Passage for review
* * * *

Description from
Flora of China
Hedyotis herbacea Loureiro (1790), not Linnaeus (1753); Oldenlandia diffusa (Willdenow) Roxburgh; O. herbacea (Linnaeus) Roxburgh var. uniflora Bentham.
Slender herbs, annual, ascending to procumbent, to 50 cm tall; stems slightly flattened to terete or young stems sometimes 4-angled, sparsely to densely puberulent, scaberulous, or glabrescent to glabrous, similarly glabrous or pubescent on angles and to sides. Leaves sessile or subsessile; blade drying membranous, linear, narrowly elliptic, or narrowly oblanceolate, 1-4 × 0.1-0.4 cm, adaxially glabrous and smooth or often scaberulous near margins, abaxially glabrous to scaberulous, base acute, margins usually revolute at least when dry, apex acute; secondary veins not visible; stipules fused to petiole bases, triangular to truncate, 0.5-1.5 mm, glabrescent, acute to aristate or with 1-3 bristles 0.2-1 mm. Inflorescences axillary, 1-flowered or fasciculate and 2-flowered, glabrous, pedunculate; peduncles or pedicels 4-20 mm; bracts none or stipuliform, to 1 mm. Flowers pedicellate, apparently homostylous. Calyx glabrous; hypanthium portion subglobose, 1-1.2 mm; limb lobed essentially to base; lobes narrowly triangular, 1-2 mm, ciliolate. Corolla white, tubular, outside glabrous; tube 1.5-2.5 mm, glabrous inside; lobes ovate-oblong, 1.2-2 mm. Anthers ca. 0.8 mm, exserted. Stigma ca. 1.2 mm, exserted. Fruit capsular, compressed globose to oblate, 2-3 × 2-3 mm, sometimes somewhat dicoccous, membranous, glabrous, loculicidally dehiscent on flat to beaked top, beak rounded, to 0.5 mm, with peduncles elongating rapidly and markedly as fruit mature, to 20 mm; seeds ca. 20, dark brown, angled, deeply thickly foveolate. Fl. and fr. May-Oct.

* * * *

Extracted entries
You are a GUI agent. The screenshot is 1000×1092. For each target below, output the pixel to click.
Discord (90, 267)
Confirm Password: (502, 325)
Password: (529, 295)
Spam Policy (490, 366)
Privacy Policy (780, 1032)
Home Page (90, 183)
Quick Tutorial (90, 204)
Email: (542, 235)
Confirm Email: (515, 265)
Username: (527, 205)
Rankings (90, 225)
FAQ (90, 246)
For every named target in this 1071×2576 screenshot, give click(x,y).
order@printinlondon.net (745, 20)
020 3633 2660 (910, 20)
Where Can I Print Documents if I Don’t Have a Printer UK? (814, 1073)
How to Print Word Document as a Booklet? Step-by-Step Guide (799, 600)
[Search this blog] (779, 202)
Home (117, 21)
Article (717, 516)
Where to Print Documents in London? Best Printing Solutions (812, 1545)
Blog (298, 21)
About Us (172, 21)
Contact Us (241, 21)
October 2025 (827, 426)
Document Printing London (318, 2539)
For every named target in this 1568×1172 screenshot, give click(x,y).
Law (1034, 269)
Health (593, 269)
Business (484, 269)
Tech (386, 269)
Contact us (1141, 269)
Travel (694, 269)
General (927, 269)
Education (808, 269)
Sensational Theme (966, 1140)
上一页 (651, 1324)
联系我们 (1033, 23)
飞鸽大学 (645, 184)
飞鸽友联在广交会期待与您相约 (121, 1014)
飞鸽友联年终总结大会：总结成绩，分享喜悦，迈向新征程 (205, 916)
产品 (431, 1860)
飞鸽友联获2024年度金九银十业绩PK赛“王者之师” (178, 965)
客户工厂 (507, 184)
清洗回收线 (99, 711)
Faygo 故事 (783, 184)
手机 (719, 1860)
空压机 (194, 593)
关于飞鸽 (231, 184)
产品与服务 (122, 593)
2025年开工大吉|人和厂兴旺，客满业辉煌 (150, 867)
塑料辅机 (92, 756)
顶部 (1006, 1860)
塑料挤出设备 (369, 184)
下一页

* * * *

Explore the material
A) Summarize the plant description in two sentences.
B) Transcribe the plant description, starting at "Description from" and ending at "var. uniflora Bentham.".
C) Pick up the Flora of China plant description at the point where it stops, and keep writing it.
The material has no connection to the plant description.

Answer set
A) This is a slender annual herb up to 50 cm tall, ascending to procumbent, with sessile or subsessile linear to narrowly elliptic leaves 1-4 cm long and stipules fused to the petiole bases. Its white tubular flowers grow singly or in pairs in the leaf axils, and its compressed globose capsules hold about 20 dark brown seeds, with flowering and fruiting from May to October.

B)
Description from
Flora of China
Hedyotis herbacea Loureiro (1790), not Linnaeus (1753); Oldenlandia diffusa (Willdenow) Roxburgh; O. herbacea (Linnaeus) Roxburgh var. uniflora Bentham.

C)
This species is very commonly collected in China. The taxonomy of this and related species is complicated, and different authors have drawn very different conclusions (e.g., Sivarajan & Biju, Taxon 39: 665-674. 1990; Dutta & Deb, Taxon. Rev. Hedyotis. 2004). In particular, Hedyotis brachypoda, H. corymbosa, and H. erecta are related and have been variously circumscribed. Here, these species are circumscribed generally, though not completely, following W. C. Ko (in FRPS 71(1): 72, 75. 1999) and Dutta and Deb.
Paddy fields, ridges of farmlands, humid open fields; sea level to 900 m. Anhui, Fujian, Guangdong, Guangxi, Hainan, Taiwan, Yunnan, Zhejiang [Bangladesh, Bhutan, Indonesia, Japan, Malaysia, Nepal, Philippines, Sri Lanka, Thailand].